Hello,
I’m planning on making kitchen cabinets, so there are lots of doors. I’d like to purchase panel raising bits for my router. I’ve noticed there are vertical bits and huge horizontal panel raising bits. I’m told the vertical bits are safer to use. Any insights would be appreciated.
Replies
The "right" bit depends on your router's capabilities. If it has sufficient sustained hp and speed control, then a horizontal router bit will work well. If not, then you can consider a vertical bit and a tall auxillary fence to stabilize the work pieces. If you are also using a rail and stile cutter set, you need a solid work surface, miter or sled with hold downs to get a smooth, consistent cuts on the rails. Which ever system you use, I would suggest that but really good qualify cutters.
Doug
Edited 2/17/2005 11:00 am ET by Doug
If you like the look of raised panels but do not have to have an ogee or cove profile, then the panels can be raised quickly on the tablesaw.Most panels I've seen are done this way.I like the look better than an ogee or cove .
Try a scrap and see if you like it. Square a piece of pine or any scrap wood .Make sure it is dead square. Set the fence at 1 3/4" from the outside of the blade, set the blade height 1/8" . Saw the cross grain first ,all the way thru, turn 90° and saw with the grain, repeat cross grain then long grain. You have scored the panel 1/8" deep ,all four sides.
Next step ,you are going to cut the bevel. Tilt the blade about 9 °,this arbitrary, exact tilt depends on the thickness of stock.Raise the blade to 1 11/16",just shy of the score marks you originally cut.
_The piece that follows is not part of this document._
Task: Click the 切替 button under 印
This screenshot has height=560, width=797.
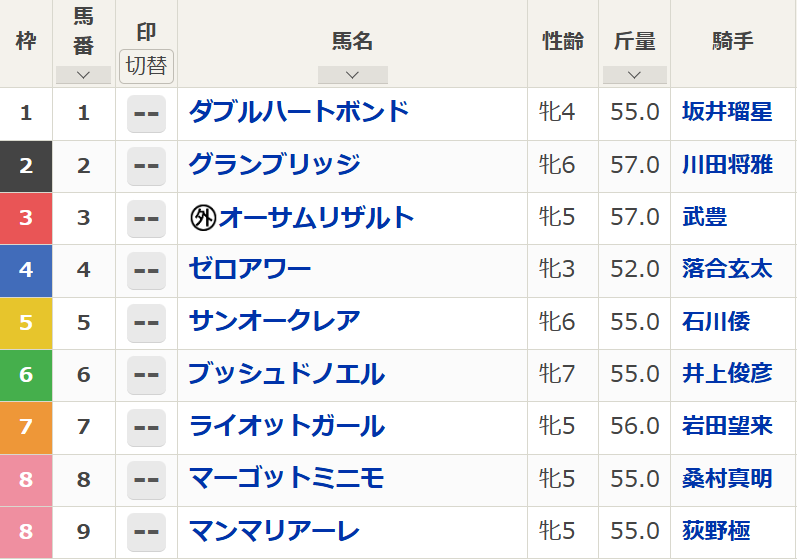Action: click(146, 67)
You need a way to hold the panel in an upright position as you pass it thru the blade. I use a homemade jig that rides in the miter slot and is adjustable in and out.Delta makes one, got a mental block can't think of the correct name for it.Same as mine but fancier.Make sure you saw crossgrain first, flip do with the grain, flip again etc. This method takes care of any tearout ,if you did the cross grain last it would tearout.
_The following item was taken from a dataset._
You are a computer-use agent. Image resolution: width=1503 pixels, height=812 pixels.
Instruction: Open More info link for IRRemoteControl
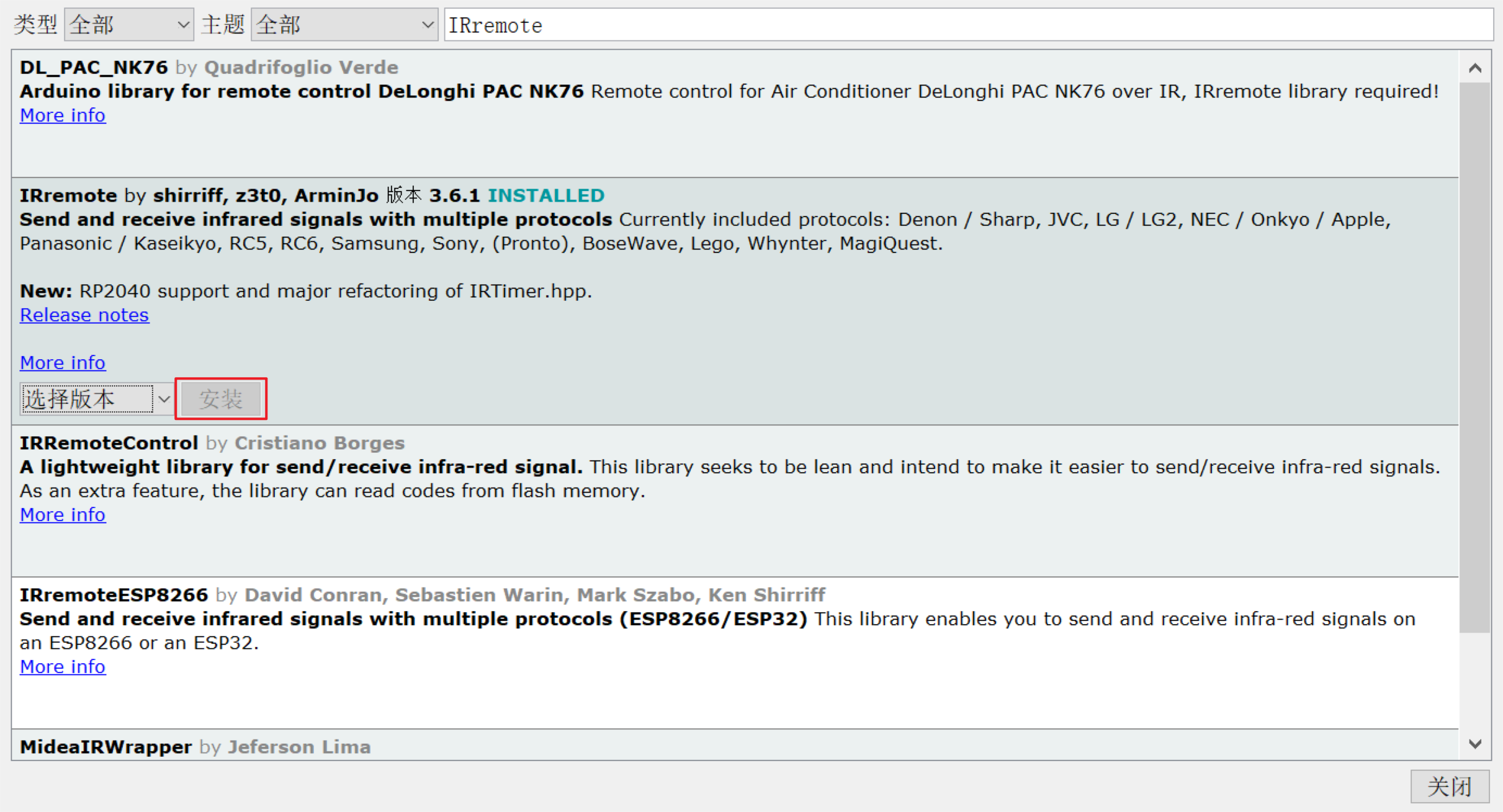point(63,515)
If you want to try this and need more info ,email me.
mike
I have the Freud 3-bit set that i like alot. not the cheapest, but produces good results. it comes in a wood box with an alignment block, instruction sheet, and CD on how to use it.
I have the big 3.5 HP Milwaukie router mounted in a table. The PC 7518 will also work with this big horizontal bit. Take light cuts, turn the rpm's down to the lowest speed. Also, I'd have some experience using a router with other bits, so that one has a good "feel" on how a router behaves.
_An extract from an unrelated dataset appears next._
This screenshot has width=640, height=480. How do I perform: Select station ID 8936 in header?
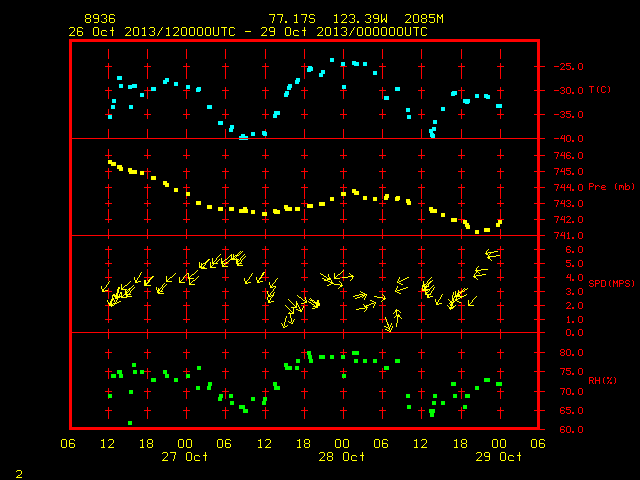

I own some of both styles of bits. I prefer the horizontal. The vertical bits contact the surface with the entire cutting edge. This takes more power. Unless you are using a horizontally mounted router, holding the door upright on a fence is challenging. It wants to rock even with a tall fence and feather boards. You also have to keep tight to the table or the depth of the profile will be affected.
The horizontal bits still take power and a large throat plate. Because they contact the work in a sheer fashion, tip first, they seem to give me a better and more controllable cut. I have also seen many more patterns available in this style. For me, it is easier to press the work tight to a table while feeding. You can also use a power feeder more effectively with the horizontal style.
Both bits take a big bite. You have to advance them in small increments, taking multiple cuts to get to the full profile. A shaper is a better choice for production work.